The consequence of pay that’s ‘off the books’
Most of the surveyed domestic workers who didn’t apply for unemployment benefits said they didn’t bother trying because they didn’t think they would qualify.
Undocumented workers are not eligible for unemployment benefits, but people with a work authorization can collect benefits, according to the National Employment Law Project.
The domestic worker survey purposely didn’t collect information on status because questions were conducted via social media, where privacy policies were beyond pollsters’ control. Still, researchers said it was “reasonable to conclude that a significant percentage of our survey respondents” were foreign-born documented and undocumented workers.
But another complicating factor could be the informal “off the books” pay arrangements where workers get cash or payments via apps and have no pay stubs to demonstrate their earnings.
‘I feel very uncertain. I don’t know what the future brings.’
One New York City nanny, “V.C.”, is one example.
During the nanny’s seven and a half years with one family, she was paid with cash, checks and apps. In March, the family moved two and a half hours upstate and asked V.C. to come with her. (The nanny did not want to be identified for privacy reasons and in order to avoid jeopardizing her future job prospects.)
The family’s request was a tough ask for a woman who had aging family members in Queens. She applied for unemployment in April and received her first check in September.
It was a long wait for a woman who’s still looking for new employment. “I was very jittery, very nervous and didn’t know what to do,” V.C. told MarketWatch.
In normal times, state labor officials might have processed a case like V.C.’s in two to three weeks, according to Victor Brito, a senior paralegal at Legal Services NYC who handled V.C.’s case. That’s the time to review earnings documentation, which can include PayPal data, he said.
During the pandemic, the turnaround time has been three to four months. “Meanwhile, the claimants are still getting credit card bills and still have to put food on the table,” Brito said.
V.C. has been looking for new jobs but many openings are for live-in nannies, which won’t work for her. “I feel very uncertain, I don’t know what the future brings.”
‘It’s largely popping back for highly-educated nannies’
Many caregivers are falling through the cracks of the formal temporary safety nets arranged by government, so they are creating their own.
The Nanny Relief Fund popped up in the spring, powered by some company donations and small dollar donations from nannies. In June, the fund disbursed 80 $500 grants to nannies, said Rachael Lubin, a founding board member with the idea for the fund and a nanny herself. Some recipients said they used the money for bills and back rent, Lubin said.
“ ‘Even the jobs that have come back have come back for those that likely were not struggling anyway.’ ”

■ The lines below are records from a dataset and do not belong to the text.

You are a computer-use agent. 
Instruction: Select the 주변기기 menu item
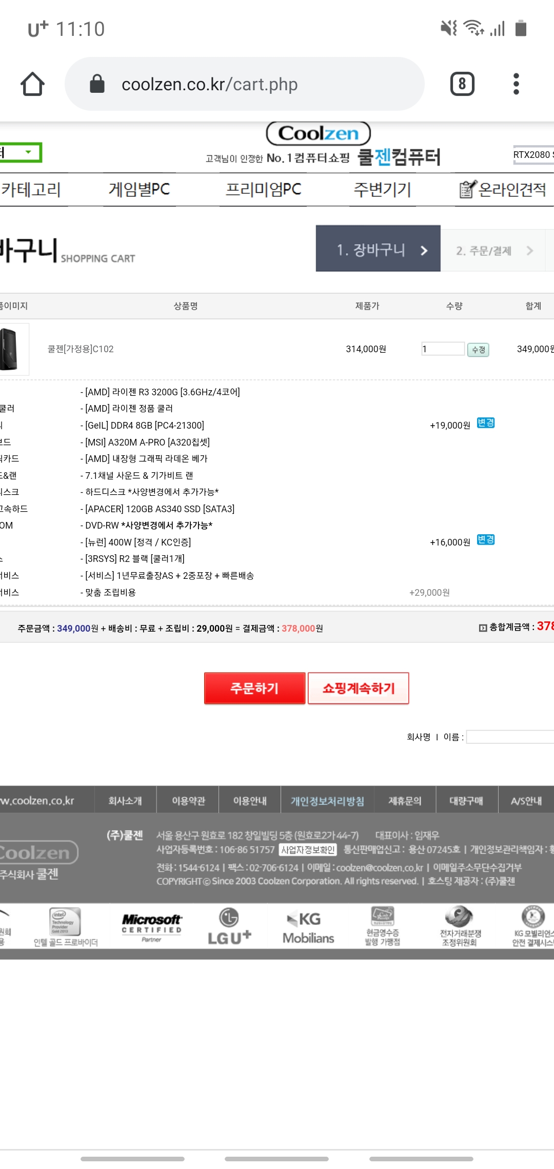click(x=382, y=190)
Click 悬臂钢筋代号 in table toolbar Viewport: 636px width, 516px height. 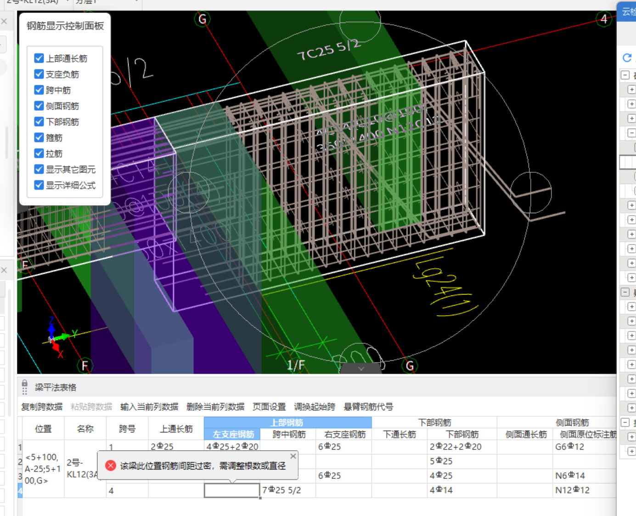point(368,407)
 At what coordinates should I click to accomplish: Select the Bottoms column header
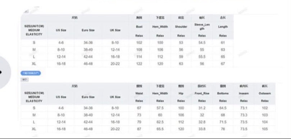coord(223,94)
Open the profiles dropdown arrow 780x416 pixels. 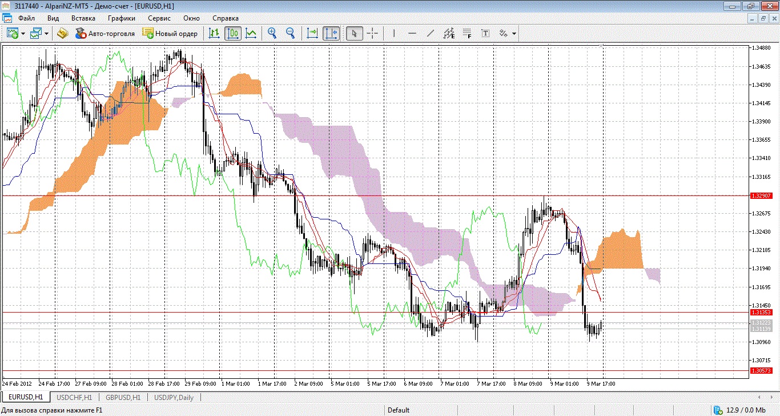tap(46, 34)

The organization, which is applying for nonprofit status, is eyeing another round of fundraising next month, said Lubin, who is also on the board of the International Nanny Association, an umbrella group for the in-home child care industry.
Demand for nannies revived in August, as parents planned for care and assistance with a remote school year starting for many, Lubin said.
“The industry is popping back, but it’s largely popping back for highly-educated nannies” who can double as tutors and teachers, Lubin said. “Even the jobs that have come back have come back for those that likely were not struggling anyway.”
Back in New Mexico, so much has changed for Hernandez de Ramirez since March. But one thing hasn’t: the wear that comes with managing her finances and eking out hours for herself and her staff.
“Things are going the same since those early scary days … We’re still really anxious and worried about our health and protecting others,” she said.